Cana Unveils Molecular Beverage Printer, a ‘Netflix for Drinks’ That Can Make Nearly Any Type of Beverage

In late 2018, food tech entrepreneur and investor Dave Friedberg got together with a few scientists for dinner and drinks and talked about a recent article he had come across. The article detailed a research study that suggested most any beverage is made up almost entirely of water, with only about one percent or so making up a drink’s unique flavor.

It wasn’t long before someone wondered aloud if it would be possible to create a machine that could synthesize nearly any drink.

“Why not just make the Star Trek Replicator and let people print any drink they want, when they want, right in their own home?”

That night the concept for the Cana, a ‘molecular drink printer’, was born.

The device, which one investor describes as a “Netflix for drinks”, uses a single cartridge filled with flavor compounds that Friedberg claims can make a nearly infinite number of drinks: “We know we can print an infinite number of beverages from a few core flavor compounds. We know we can do this across many existing beverage categories — juice, soda, hard seltzer, cocktails, wine, tea, coffee, and beer. Consumer taste testing panels score our printed beverages at the same or better taste levels as commercially available alternatives. Our hardware designs will print beverages quickly and accurately. Our pricing and the footprint of our hardware can yield significant savings and advantages for most households..”

The system is about the size of a toaster and utilizes what the company describes as novel microfluidic liquid dispense technology that combines Cana’s individual flavoring ingredients in a small form factor.

The company was incubated within Friedberg’s Production Board, his investment holding company for ag and food tech businesses. The Production Board has spent $30 million building Cana’s proprietary hardware platform and chemistry system.

In Friedberg’s blog post about Cana, he talks about how this new appliance is part of a larger trend towards decentralized manufacturing.

“Making a molecular beverage printer meant inventing a new kind of supply chain.

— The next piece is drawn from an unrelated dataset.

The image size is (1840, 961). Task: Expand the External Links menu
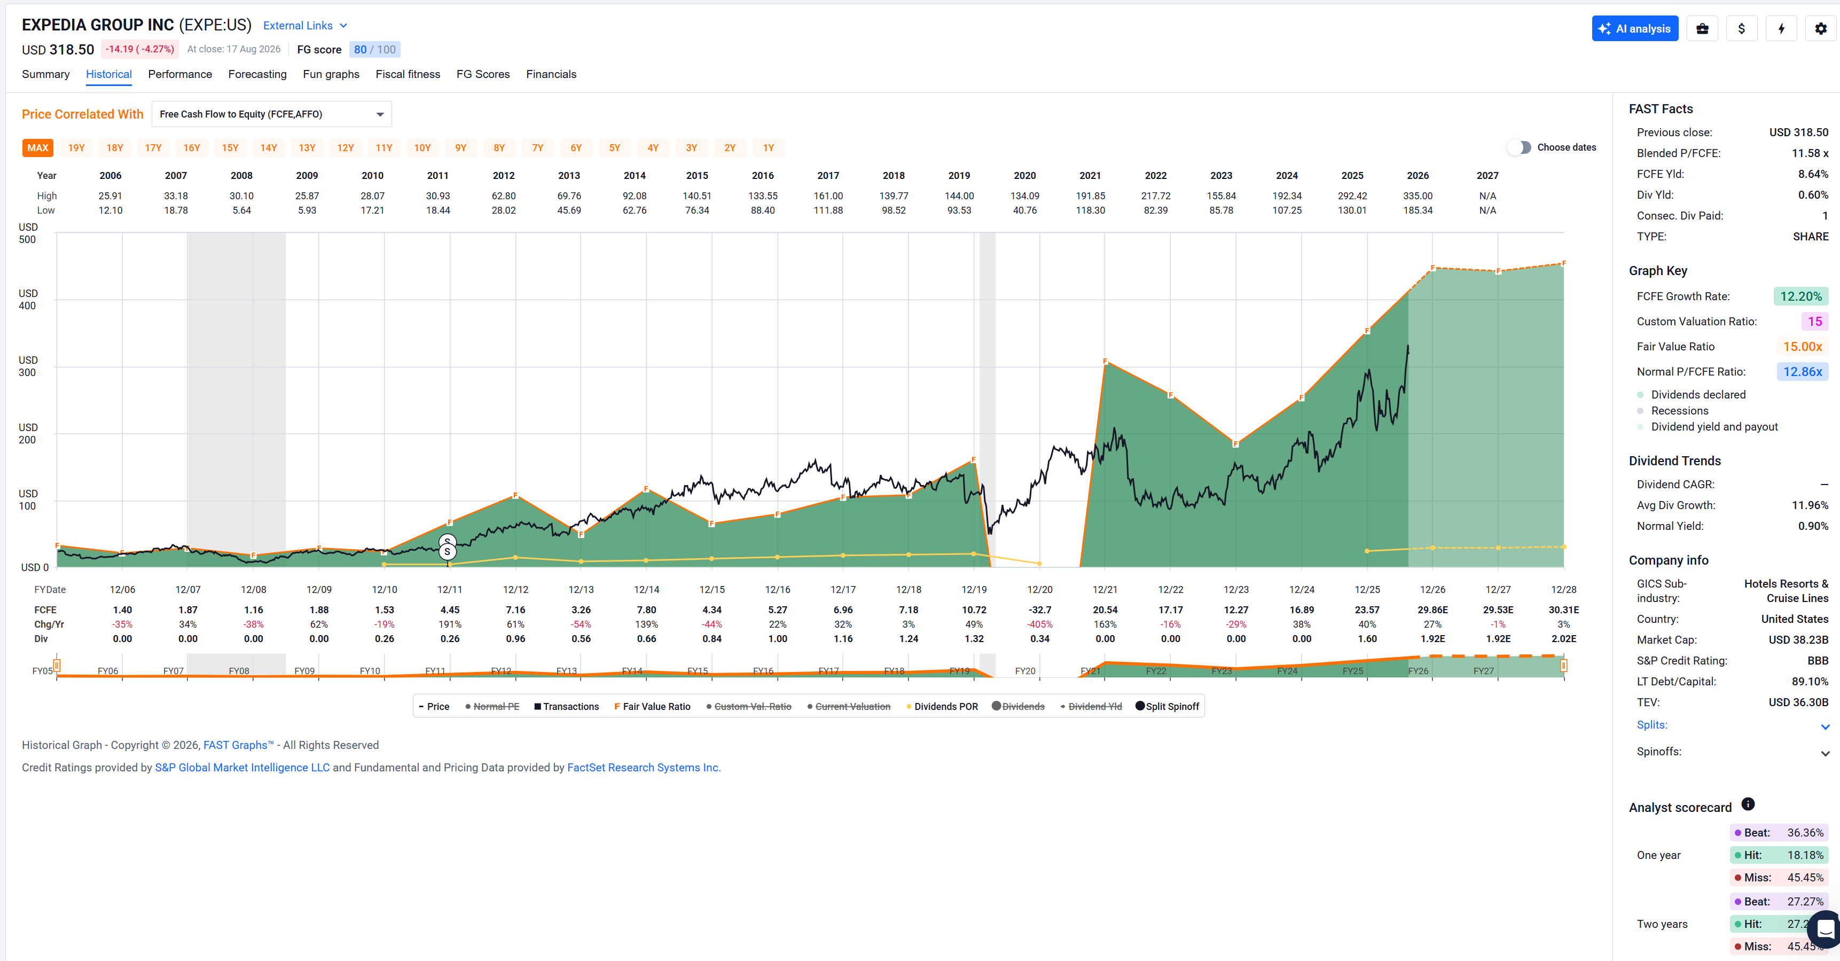(x=305, y=26)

Provided that the printers can use materials mostly sourced locally (i.e. tap water), we can replace old industrial supply chains with ones that are more nimble and more redundant, moving production to the point of consumption — the home. This new decentralized supply chain would use less energy and less carbon and cost less to operate, sourcing and shipping only the flavor compounds that make up the 1% of each beverage, rather than all the water and packaging.

This great decentralization in food is something I wrote about in 2019, when I talked about how intelligence in food production systems had begun to move towards the edge: In food retail, IT, robotics and digital powered micromanufacturing start to make its way to the different storefronts. In the restaurant space, we’re beginning to see automation and robotics to create hamburgers at the quality a Michelin star chef would make them, only without the chef. And at home, we’re witnessing the emergence of digital technologies used to grow food and prepare food and beverages beyond the capability of the home cook.

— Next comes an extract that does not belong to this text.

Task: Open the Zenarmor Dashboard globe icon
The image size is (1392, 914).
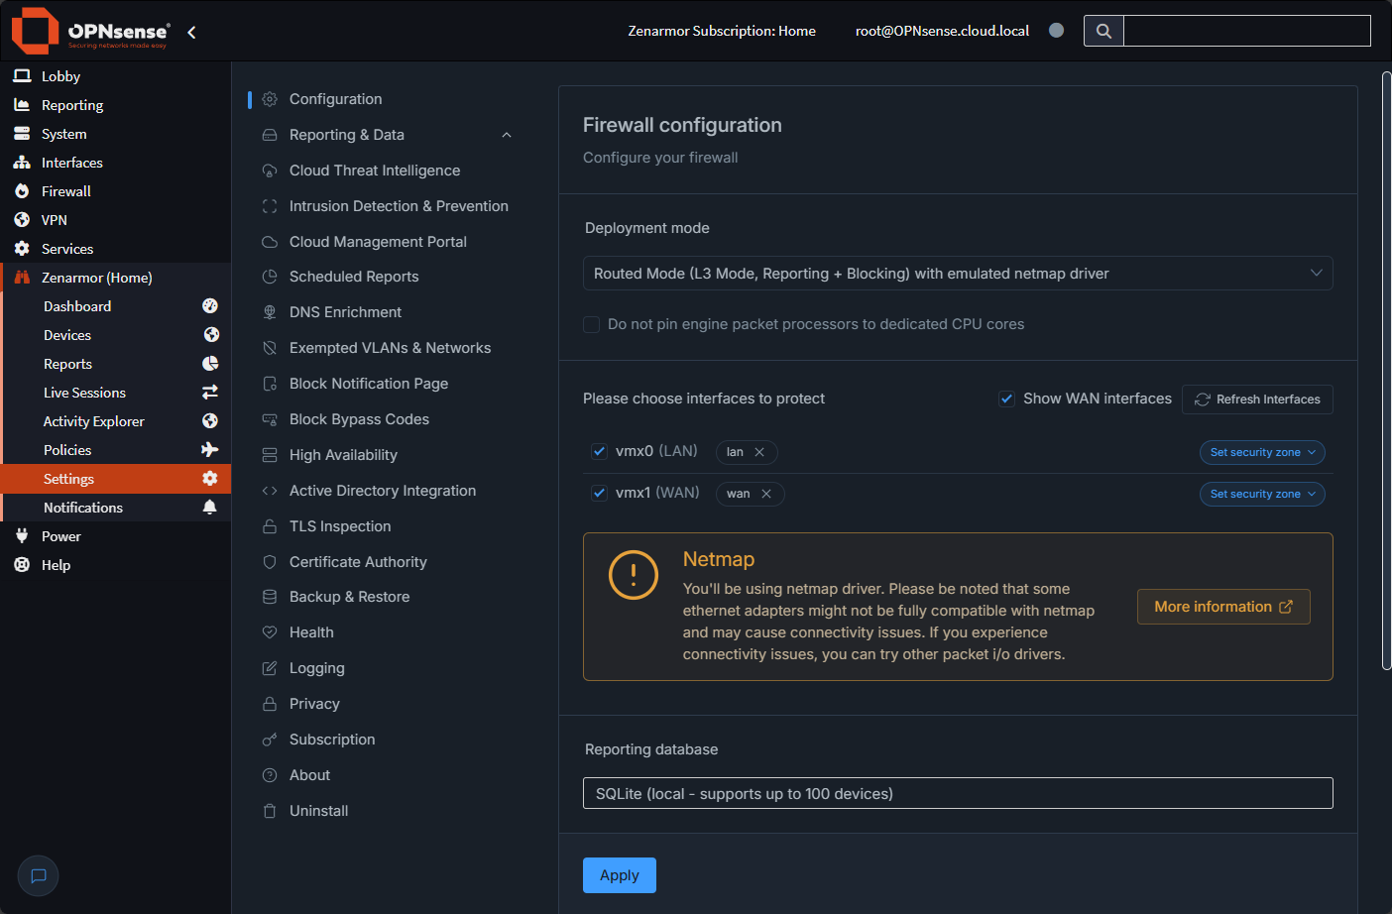Action: pos(209,305)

Friedberg and the Cana team have smartly positioned their system as a way to create beverages without all the plastic waste, claiming that the machine can print enough drinks to save a family from throwing about a hundred containers a month into the recycle or trash bin.

From here, the company plans to move the Cana into full production. While they aren’t yet releasing pricing, Cana says their machine and the ingredients will be more affordable than buying the drinks in containers. The company says they will have more information on pricing and the initial design in the coming months.